Superarono sculture corrose dal tempo, una scacchiera ricoperta di muschio e una fontana ormai quasi completamente inghiottita dall'edera. Da lì un viottolo lastricato pieno di erbacce conduceva sul retro dell'hotel.

Jungkook continuava a lanciare occhiate alle finestre. Nonostante le serrande fossero abbassate, aveva la strana sensazione che qualcuno li stesse osservando.

Jimin si incamminò sicuro di sé. Sembrava che non avesse paura di niente, constatò Jungkook con una punta d'invidia.
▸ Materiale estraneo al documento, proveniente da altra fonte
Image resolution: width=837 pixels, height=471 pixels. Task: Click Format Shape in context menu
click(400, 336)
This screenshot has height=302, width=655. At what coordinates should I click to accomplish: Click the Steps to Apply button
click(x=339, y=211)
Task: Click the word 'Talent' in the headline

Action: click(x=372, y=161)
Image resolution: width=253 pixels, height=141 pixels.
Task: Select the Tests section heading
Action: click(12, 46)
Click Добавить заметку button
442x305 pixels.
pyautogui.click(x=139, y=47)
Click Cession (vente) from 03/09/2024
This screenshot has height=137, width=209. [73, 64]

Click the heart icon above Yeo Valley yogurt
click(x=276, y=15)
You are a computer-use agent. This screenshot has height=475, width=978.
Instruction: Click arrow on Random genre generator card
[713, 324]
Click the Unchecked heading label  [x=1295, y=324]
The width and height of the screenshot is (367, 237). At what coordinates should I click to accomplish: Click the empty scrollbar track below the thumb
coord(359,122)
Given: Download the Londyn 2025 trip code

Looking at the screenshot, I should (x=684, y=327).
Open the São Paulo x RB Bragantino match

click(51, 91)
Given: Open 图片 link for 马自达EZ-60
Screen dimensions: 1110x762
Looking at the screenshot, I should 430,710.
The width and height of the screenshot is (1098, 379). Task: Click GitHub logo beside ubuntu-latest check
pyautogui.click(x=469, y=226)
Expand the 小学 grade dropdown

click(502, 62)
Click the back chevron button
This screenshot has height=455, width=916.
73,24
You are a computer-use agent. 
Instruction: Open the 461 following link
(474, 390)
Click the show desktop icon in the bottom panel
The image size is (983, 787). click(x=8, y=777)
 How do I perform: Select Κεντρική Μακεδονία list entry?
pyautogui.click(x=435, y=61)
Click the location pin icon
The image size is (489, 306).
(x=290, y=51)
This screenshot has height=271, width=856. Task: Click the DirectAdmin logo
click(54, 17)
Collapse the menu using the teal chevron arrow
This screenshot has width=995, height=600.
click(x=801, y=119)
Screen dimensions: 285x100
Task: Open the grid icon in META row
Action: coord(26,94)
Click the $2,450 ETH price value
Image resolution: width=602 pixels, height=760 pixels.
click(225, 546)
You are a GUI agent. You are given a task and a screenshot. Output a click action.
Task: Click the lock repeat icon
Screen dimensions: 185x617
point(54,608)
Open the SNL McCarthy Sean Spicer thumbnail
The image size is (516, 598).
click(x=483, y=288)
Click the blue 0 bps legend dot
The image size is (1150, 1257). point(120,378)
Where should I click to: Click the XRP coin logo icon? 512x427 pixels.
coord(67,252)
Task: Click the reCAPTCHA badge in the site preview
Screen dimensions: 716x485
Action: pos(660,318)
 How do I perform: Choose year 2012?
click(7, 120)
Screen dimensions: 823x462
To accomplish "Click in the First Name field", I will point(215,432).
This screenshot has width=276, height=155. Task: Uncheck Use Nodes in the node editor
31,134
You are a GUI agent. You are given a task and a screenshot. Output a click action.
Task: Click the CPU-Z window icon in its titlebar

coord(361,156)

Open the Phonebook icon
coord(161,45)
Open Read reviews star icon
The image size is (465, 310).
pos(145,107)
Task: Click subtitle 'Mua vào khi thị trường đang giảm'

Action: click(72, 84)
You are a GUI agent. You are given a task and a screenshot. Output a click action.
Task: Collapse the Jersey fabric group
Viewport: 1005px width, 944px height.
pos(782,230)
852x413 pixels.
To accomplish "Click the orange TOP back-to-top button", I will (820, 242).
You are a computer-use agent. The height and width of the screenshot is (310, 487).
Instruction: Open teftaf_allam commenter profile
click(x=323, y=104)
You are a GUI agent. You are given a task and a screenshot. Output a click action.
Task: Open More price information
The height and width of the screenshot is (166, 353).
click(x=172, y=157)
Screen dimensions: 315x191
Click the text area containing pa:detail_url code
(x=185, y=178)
In un certo senso gli ricordava molto Nam, come quando partivano insieme alla scoperta del mondo. Anche Namjoon era sempre stato un passo avanti a lui.

Giunti finalmente sul lato posteriore dell'hotel, Jimin allargò le braccia e fece un giro su se stesso.

«Voilà» esclamò. «Siamo arrivati!»

Jungkook rimase senza parole dalla sorpresa e Jimin sogghignò.

«Ti piace?»

«Eccome!»

Jungkook salì sull'ampia terrazza che offriva un panorama mozzafiato sulla valle di Suban. L'impressione di disagio che l'edificio gli aveva trasmesso fu spazzata via in un soffio.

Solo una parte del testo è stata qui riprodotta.